What you are asked to do: Return exactly, and only, the lines from the line containing "Task: Open the 150% zoom level dropdown" through the final line of the records below, both included.

════════════════

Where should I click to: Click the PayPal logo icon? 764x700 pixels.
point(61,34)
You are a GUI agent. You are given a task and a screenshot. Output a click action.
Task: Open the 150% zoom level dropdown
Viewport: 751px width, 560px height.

════════════════

Reply to the exercise:
Task: Open the 150% zoom level dropdown
Viewport: 751px width, 560px height.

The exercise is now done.